Running bali-phy on a computing cluster is not necessary, but can speed up the analysis dramatically. This is because a cluster allows you to run several independent MCMC chains simultaneously and pool the resulting samples. You can run multiple chains simultaneously simply by starting several different instances of bali-phy. Each instance of bali-phy runs only one chain and does not require using MPI or special command-line options. This approach to parallel computation is sometimes more efficient than MCMCMC-based parallelism involving heated chains. It is equivalent to running MCMCMC with no temperature difference between chains, with the exception that it allows results from all chains to be used, instead of just results from the single "cold" chain. Thus, if you run 10 independent chains in parallel, then you may gather samples 10 times faster that a single chain.

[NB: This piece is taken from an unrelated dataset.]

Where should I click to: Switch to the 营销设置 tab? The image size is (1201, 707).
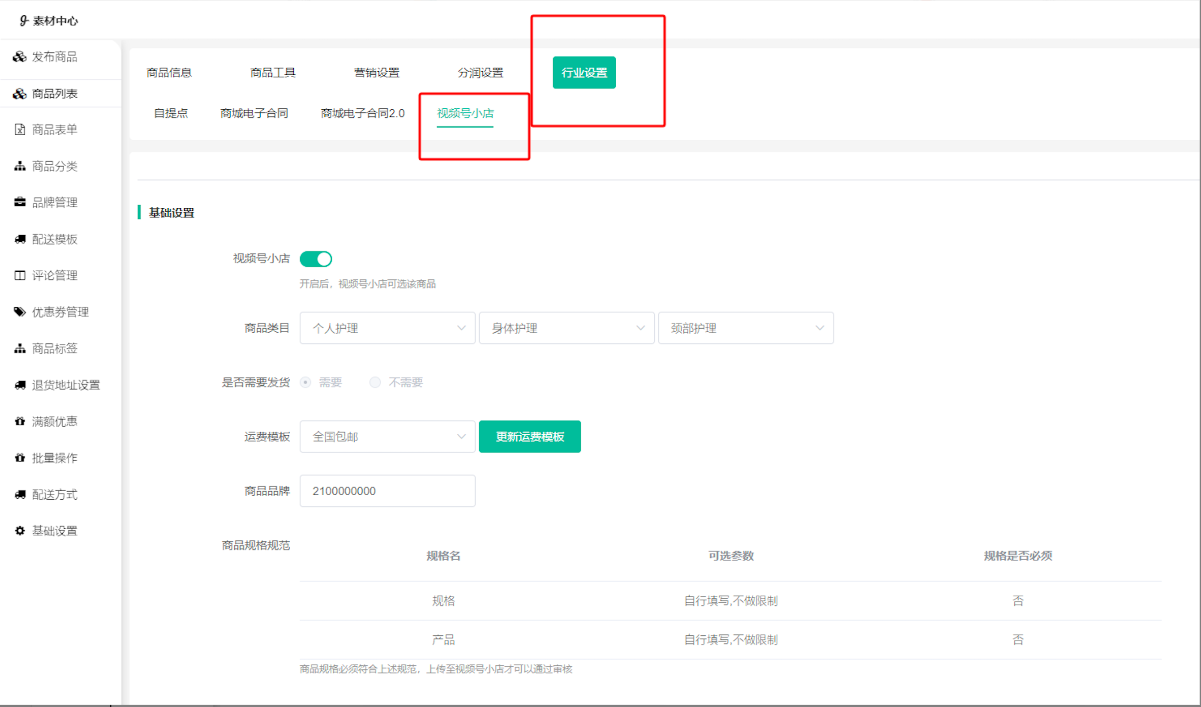[x=376, y=73]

So, for example, take the following batch script (still using small numbers of iterations):

#! /bin/bash
# filename: baliphy.sh
set -e

module load bali-phy/2.3.7 || exit 1

FA=/usr/local/apps/bali-phy/TEST_DATA/sequences/EF-Tu/5d.fasta
bali-phy $FA --iterations=2000
Start two runs
biowulf2$ sbatch baliphy.sh
biowulf2$ sbatch baliphy.sh

Note that bali-phy automatically sets up separate output directories. Once the MCMC runs are done, one can calculate a consensus tree:

helix$ trees-consensus 5d-1/C1.trees 5d-2/C1.trees > consensus.tree
Swarm of jobs on Biowulf2

As discussed above, running many bali-phy jobs in parallel may be beneficial. One easy way to set up such a analysis is by using swarm. Set up a swarm file with one command per line similar to the following:

bali-phy /usr/local/apps/bali-phy/TEST_DATA/sequences/EF-Tu/5d.fasta --iterations=2000
bali-phy /usr/local/apps/bali-phy/TEST_DATA/sequences/EF-Tu/5d.fasta --iterations=2000
bali-phy /usr/local/apps/bali-phy/TEST_DATA/sequences/EF-Tu/5d.fasta --iterations=2000
[...]

And submit the job swarm

swarm -f swarmfile --module bali-phy/2.3.7
For more details see the swarm documentation.
Interactive job on Biowulf2

Since it is not permissible to run resource intensive analyses on the biowulf2 login node, it may be useful to allocate an interactive node for initial experiments. For example

biowulf2$ sinteractive
salloc.exe: Granted job allocation 214002
node$ bali-phy /usr/local/apps/bali-phy/TEST_DATA/sequences/HIV/chain-2005/env-clustal-codons.fasta \
    --iterations=200 --smodel=M0[GTR] --alphabet=Codons 
[...]
node$ exit
salloc.exe: Relinquishing job allocation 214002
salloc.exe: Job allocation 214002 has been revoked.